Beef meatballs with zesty cranberry cocktail sauce
- 1 pound 80/20 ground beef
- 1/3 medium onion, finely diced
- 1 large egg, lightly beaten
- 1/4 cup whole milk
- 1/2 teaspoon salt
- 1/2 teaspoon ground black pepper
- 1/2 cup dry bread crumbs
- 1-1/2 teaspoons Worcestershire sauce
- 2 scallions, green part only sliced (for garnish)
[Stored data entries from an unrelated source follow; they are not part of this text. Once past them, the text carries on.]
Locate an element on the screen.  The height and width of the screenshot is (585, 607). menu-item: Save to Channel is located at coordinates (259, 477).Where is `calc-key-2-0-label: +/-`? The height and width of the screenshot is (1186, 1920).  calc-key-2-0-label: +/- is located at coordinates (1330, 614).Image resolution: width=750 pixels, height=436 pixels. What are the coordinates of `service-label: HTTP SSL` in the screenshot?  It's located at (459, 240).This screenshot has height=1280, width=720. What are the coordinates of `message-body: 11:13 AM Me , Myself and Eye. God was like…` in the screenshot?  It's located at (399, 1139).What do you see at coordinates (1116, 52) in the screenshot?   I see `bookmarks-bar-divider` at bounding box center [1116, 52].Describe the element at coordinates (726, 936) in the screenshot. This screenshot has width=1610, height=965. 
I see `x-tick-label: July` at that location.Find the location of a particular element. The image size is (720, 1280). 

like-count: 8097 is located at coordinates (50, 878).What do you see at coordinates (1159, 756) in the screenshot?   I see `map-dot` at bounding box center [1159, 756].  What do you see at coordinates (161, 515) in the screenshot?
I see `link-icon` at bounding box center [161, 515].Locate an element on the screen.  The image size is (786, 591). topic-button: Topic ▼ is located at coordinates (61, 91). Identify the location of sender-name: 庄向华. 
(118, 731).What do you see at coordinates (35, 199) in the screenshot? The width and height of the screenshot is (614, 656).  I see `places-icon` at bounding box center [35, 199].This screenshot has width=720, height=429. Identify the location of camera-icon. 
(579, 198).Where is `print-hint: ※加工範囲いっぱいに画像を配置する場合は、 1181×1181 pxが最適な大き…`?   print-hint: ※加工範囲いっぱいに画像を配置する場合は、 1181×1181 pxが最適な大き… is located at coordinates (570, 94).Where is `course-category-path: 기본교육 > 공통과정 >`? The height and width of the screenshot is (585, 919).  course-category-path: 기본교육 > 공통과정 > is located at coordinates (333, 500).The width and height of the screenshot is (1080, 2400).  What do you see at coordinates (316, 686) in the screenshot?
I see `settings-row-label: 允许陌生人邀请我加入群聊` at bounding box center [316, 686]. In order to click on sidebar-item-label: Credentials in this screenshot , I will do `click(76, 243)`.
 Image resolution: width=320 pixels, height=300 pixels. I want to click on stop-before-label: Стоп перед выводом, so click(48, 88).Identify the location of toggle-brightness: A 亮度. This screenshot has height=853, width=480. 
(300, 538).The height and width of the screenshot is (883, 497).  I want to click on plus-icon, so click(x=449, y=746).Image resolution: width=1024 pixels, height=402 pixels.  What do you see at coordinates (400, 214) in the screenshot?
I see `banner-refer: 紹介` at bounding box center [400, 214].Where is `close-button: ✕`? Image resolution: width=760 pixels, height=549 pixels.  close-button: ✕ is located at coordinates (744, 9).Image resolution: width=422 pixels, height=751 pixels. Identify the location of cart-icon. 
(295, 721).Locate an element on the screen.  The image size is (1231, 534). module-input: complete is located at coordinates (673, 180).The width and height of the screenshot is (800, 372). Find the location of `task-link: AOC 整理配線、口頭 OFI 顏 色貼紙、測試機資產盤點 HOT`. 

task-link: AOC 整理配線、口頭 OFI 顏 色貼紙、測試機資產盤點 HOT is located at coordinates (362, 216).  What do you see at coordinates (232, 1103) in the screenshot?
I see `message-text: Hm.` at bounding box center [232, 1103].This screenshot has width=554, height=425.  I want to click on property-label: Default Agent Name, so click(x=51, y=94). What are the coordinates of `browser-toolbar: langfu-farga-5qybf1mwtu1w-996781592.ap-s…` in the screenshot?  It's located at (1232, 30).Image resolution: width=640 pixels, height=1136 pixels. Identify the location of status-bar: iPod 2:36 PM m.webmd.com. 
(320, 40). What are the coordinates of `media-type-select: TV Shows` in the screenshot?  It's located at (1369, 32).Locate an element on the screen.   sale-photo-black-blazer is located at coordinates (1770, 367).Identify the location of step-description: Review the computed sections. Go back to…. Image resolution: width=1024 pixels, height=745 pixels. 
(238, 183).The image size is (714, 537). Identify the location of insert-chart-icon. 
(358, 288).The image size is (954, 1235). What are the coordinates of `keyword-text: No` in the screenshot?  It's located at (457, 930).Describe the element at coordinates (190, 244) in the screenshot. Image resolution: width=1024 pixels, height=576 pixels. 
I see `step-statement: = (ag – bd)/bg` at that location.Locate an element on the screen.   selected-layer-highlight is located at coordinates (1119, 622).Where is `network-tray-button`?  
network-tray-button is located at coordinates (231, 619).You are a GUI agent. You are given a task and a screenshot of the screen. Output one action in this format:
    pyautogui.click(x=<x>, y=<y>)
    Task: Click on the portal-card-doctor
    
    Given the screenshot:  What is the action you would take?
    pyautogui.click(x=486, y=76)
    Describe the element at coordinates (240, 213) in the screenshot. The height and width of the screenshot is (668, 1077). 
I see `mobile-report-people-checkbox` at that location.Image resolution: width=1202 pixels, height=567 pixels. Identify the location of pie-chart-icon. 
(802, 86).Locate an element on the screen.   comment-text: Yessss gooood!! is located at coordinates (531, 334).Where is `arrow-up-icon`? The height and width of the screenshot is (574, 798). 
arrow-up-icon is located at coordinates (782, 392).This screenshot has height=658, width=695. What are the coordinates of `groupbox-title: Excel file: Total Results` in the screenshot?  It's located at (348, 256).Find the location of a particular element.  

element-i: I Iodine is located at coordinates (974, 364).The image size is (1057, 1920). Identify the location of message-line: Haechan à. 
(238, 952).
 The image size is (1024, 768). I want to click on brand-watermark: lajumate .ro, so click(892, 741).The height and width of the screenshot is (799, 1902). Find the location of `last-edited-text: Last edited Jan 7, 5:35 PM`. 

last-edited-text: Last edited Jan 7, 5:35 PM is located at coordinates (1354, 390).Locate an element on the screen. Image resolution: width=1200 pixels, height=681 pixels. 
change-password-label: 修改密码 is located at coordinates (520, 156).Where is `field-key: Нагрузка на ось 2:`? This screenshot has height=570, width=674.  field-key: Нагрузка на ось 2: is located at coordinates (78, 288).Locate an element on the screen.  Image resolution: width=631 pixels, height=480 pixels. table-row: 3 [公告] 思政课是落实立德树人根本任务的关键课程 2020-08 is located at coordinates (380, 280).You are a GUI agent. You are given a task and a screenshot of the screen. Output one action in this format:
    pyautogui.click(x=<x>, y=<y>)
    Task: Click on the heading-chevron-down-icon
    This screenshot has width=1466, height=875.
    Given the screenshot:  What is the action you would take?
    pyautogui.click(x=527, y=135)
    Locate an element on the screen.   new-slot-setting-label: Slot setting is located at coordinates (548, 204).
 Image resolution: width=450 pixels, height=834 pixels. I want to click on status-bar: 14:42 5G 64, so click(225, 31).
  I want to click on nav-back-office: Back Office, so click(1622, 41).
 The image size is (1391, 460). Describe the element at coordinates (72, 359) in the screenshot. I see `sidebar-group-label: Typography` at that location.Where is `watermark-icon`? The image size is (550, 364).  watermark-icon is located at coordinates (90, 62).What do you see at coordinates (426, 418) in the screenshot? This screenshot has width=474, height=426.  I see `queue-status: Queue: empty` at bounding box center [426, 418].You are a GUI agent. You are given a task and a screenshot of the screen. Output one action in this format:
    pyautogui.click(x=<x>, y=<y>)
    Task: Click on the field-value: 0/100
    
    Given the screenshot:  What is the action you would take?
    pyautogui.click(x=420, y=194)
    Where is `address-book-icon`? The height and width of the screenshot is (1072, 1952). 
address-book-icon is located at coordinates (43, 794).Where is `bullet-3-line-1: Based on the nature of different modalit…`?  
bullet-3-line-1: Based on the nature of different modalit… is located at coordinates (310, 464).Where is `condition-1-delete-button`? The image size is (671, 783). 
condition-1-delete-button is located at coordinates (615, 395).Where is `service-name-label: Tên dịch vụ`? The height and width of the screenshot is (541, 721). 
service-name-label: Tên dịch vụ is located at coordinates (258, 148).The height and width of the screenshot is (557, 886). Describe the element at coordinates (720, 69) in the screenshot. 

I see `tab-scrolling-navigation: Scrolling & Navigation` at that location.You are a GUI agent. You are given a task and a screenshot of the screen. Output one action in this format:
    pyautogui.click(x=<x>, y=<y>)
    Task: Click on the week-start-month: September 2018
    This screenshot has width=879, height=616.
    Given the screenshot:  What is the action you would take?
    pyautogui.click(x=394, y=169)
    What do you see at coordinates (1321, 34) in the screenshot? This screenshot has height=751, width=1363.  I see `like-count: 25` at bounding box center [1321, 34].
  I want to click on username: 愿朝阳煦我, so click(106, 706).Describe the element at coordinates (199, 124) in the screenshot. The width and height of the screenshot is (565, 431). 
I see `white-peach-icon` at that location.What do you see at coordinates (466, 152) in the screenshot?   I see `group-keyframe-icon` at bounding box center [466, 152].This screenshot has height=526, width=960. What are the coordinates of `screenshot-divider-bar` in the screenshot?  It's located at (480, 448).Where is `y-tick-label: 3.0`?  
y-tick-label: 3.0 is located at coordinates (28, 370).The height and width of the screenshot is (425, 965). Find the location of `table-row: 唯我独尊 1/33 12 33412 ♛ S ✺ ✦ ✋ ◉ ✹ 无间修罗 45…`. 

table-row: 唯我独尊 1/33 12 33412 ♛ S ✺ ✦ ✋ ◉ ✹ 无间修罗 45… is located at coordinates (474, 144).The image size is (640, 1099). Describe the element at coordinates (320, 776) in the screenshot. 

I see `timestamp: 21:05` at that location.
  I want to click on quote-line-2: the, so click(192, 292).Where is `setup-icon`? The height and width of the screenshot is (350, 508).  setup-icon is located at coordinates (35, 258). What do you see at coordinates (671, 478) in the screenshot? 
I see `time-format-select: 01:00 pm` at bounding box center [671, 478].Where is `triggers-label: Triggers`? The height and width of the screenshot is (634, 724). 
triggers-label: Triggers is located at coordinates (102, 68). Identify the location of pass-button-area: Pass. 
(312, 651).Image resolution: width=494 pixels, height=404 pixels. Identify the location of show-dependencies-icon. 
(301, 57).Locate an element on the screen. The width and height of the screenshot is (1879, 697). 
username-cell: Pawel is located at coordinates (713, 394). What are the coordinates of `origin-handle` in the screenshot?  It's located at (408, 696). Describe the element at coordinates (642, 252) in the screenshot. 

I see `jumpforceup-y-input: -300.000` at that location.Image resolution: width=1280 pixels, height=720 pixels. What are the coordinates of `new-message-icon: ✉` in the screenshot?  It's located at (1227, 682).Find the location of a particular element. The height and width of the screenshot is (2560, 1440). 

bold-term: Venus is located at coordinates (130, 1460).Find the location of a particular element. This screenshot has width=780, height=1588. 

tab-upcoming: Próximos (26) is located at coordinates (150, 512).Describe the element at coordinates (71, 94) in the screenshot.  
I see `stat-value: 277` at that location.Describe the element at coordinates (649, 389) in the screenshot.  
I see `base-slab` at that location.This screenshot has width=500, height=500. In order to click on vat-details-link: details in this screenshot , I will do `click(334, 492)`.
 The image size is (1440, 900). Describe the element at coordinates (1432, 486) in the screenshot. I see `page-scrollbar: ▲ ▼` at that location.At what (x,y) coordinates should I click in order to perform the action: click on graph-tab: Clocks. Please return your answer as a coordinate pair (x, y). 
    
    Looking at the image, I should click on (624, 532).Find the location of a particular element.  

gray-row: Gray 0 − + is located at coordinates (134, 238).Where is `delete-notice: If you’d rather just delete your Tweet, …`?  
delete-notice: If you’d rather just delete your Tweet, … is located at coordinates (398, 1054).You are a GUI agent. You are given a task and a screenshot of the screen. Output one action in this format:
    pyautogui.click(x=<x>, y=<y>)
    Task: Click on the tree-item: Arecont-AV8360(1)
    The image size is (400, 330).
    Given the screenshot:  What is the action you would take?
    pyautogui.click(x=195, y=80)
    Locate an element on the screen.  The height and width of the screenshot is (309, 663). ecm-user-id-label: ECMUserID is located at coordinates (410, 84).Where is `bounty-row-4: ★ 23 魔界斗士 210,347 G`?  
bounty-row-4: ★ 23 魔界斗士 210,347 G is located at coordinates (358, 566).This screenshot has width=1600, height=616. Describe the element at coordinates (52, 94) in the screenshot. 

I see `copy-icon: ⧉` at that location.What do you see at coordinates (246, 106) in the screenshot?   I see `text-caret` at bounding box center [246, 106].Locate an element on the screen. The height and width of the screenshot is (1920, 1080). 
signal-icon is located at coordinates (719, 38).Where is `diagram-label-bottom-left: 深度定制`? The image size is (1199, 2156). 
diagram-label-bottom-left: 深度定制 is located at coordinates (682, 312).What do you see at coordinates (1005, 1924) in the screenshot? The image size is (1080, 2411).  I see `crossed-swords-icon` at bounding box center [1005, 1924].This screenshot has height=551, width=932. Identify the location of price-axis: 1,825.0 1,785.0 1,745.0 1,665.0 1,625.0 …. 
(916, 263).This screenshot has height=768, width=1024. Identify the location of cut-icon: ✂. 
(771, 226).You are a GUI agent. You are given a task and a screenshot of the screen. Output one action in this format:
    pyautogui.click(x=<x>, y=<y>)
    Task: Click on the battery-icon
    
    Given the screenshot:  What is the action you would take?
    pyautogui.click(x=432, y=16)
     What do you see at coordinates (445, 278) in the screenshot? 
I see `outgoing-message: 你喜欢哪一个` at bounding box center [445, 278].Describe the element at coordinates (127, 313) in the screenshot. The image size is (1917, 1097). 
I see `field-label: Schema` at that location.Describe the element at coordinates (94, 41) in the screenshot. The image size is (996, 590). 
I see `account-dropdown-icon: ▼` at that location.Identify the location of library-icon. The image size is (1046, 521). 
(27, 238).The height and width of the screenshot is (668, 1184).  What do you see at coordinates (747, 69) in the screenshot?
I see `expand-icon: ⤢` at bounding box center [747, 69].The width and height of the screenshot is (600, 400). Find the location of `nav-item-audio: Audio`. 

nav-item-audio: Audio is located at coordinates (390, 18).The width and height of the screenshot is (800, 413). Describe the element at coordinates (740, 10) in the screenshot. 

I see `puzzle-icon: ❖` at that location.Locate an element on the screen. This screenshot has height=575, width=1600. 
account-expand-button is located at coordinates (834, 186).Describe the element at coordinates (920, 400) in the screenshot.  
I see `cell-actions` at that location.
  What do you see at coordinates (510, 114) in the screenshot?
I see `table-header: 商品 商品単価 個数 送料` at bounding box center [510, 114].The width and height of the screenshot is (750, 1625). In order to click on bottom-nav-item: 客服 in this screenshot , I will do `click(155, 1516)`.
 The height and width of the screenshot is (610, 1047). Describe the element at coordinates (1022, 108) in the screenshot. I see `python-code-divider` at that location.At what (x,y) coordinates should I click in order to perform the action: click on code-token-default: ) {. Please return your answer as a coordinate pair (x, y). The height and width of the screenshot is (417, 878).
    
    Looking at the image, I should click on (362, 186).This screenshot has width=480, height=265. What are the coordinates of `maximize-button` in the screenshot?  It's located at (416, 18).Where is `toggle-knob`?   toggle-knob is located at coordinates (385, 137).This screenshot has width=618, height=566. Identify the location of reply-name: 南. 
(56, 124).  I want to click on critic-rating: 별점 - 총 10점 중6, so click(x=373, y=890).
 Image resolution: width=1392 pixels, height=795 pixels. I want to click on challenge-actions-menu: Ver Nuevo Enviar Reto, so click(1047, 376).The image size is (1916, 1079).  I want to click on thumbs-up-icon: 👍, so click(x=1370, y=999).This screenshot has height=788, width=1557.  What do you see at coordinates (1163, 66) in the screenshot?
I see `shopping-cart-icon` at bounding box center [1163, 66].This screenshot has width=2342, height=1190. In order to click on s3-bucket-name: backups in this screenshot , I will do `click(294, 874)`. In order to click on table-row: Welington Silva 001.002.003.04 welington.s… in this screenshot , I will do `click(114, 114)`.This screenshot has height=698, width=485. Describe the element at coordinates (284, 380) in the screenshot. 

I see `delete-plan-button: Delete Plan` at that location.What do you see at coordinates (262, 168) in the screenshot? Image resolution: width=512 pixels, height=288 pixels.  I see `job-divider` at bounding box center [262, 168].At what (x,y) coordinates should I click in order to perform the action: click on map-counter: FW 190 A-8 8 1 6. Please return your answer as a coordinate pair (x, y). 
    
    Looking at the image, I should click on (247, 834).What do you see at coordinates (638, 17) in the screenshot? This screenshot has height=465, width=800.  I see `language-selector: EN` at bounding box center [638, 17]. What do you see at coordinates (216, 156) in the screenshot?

- 1 can (12 ounces) jellied cranberry sauce
- 1 jar (12 ounces) chili sauce
- 1 jar (10.5 ounces) red pepper jelly
- 2 tablespoons brown sugar
- 1 teaspoons lemon juice
- Preheat oven to 325F.
- Line baking tray with parchment paper.
- Arrange wire rack on top of baking tray.
- Spray wire rack with cooking spray.
- In large bowl, mix ground beef, onion, egg, milk, salt, pepper, bread crumbs and Worcestershire sauce with your hands until well combined.
- Roll into firm, tablespoon-sized balls.
- Place meatballs on wire rack-lined baking sheet.
- Bake until meatballs are cooked through, about 20 minutes.
- In medium bowl, mix cranberry sauce, chili sauce, red pepper jelly, brown sugar and lemon juice. Blend well.
- Once meatballs are cooked, place in slow-cooker on low setting.
- Add sauce and blend well.
- Cook until heated (about 30–45 minutes).
- Garnish with sliced scallions.
Note: Meatballs can sit in slow-cooker on warm setting for several hours.